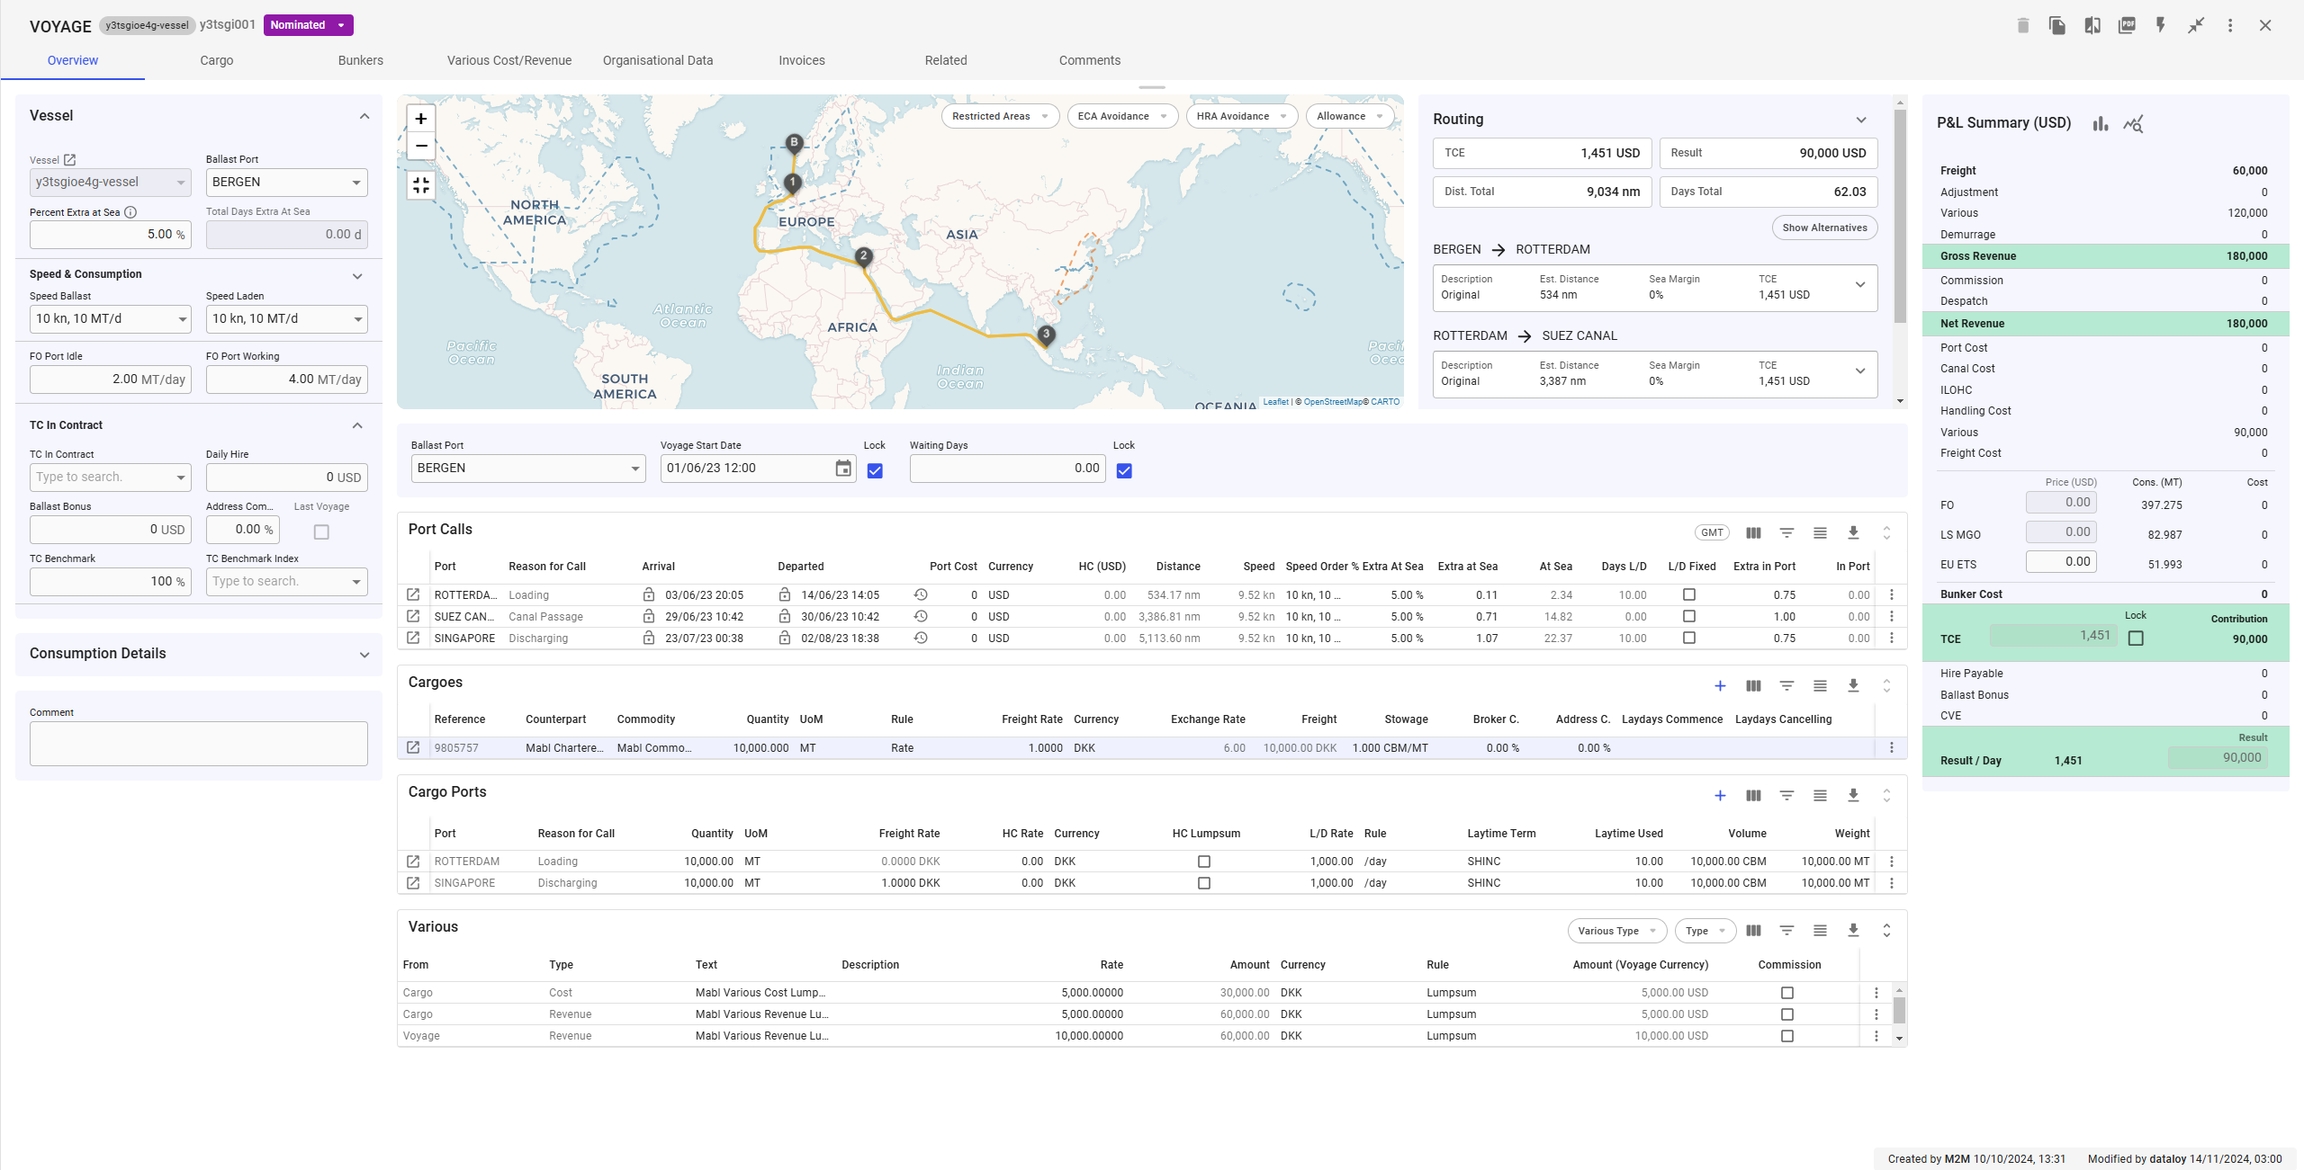Image resolution: width=2304 pixels, height=1170 pixels.
Task: Switch to the Bunkers tab
Action: (360, 60)
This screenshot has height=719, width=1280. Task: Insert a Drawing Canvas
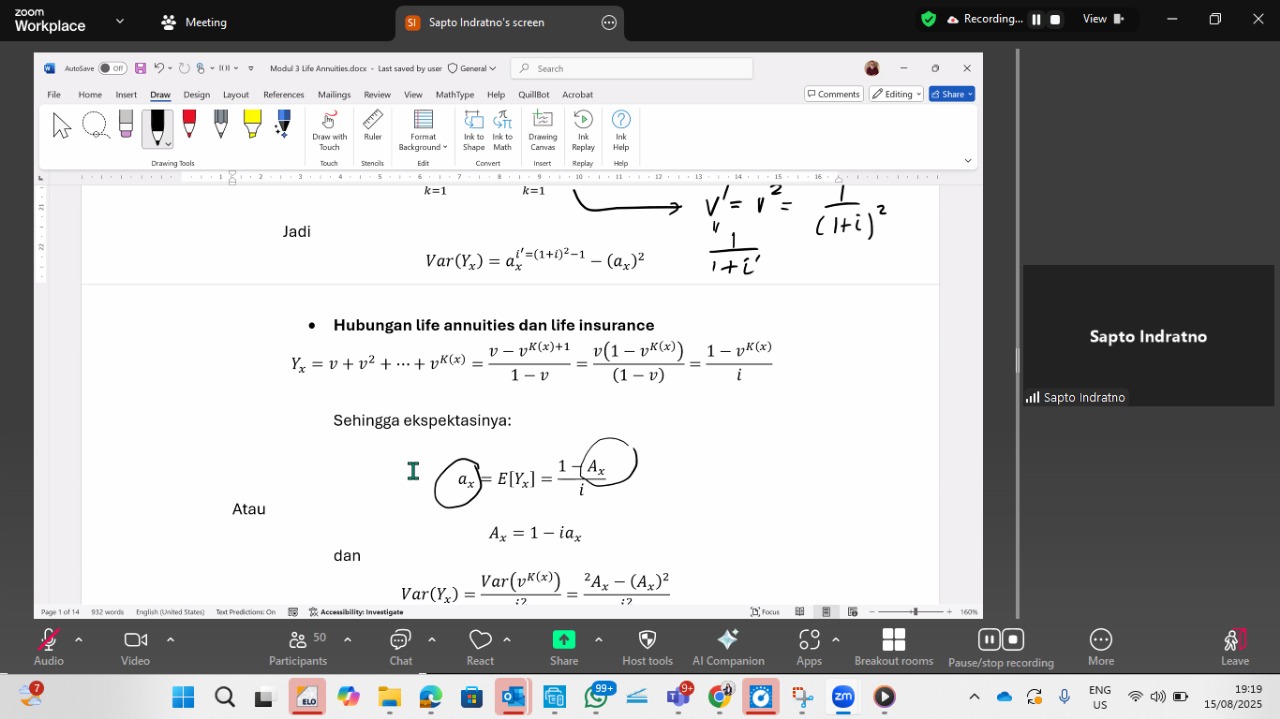click(543, 130)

.....

> _SHORT TASK_
Rewrite the records above, changing "Drawing Canvas" to "Text Box" and keeping everything else identical. Leave the pictures out.

> _TASK OUTPUT_
Image resolution: width=2304 pixels, height=1170 pixels.
Task: Switch to the Bunkers tab
Action: (360, 60)
This screenshot has height=719, width=1280. Task: Insert a Text Box
click(543, 130)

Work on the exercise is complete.